## Listed records
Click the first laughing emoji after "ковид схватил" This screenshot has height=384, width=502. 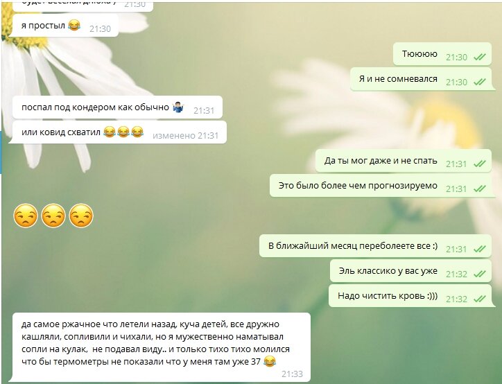109,132
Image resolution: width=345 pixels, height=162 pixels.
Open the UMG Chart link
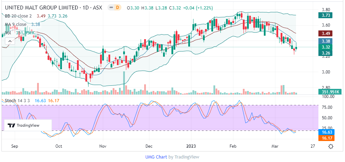coord(156,157)
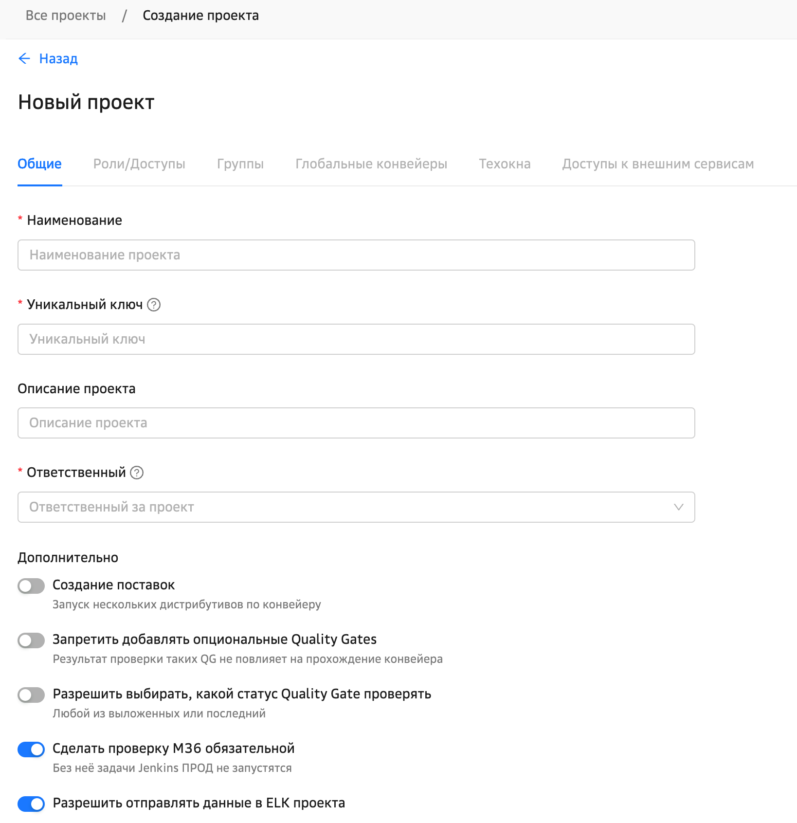This screenshot has width=797, height=823.
Task: Toggle Разрешить выбирать статус Quality Gate switch
Action: [x=31, y=695]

## Task directions
Each line from the one containing "Image resolution: width=345" through the last line of the listing must be copied exactly, and the pictures must not be.

## Response area
Image resolution: width=345 pixels, height=162 pixels.
Open the UMG Chart link
coord(156,157)
This screenshot has width=797, height=823.
Task: Toggle Разрешить выбирать статус Quality Gate switch
Action: [x=31, y=695]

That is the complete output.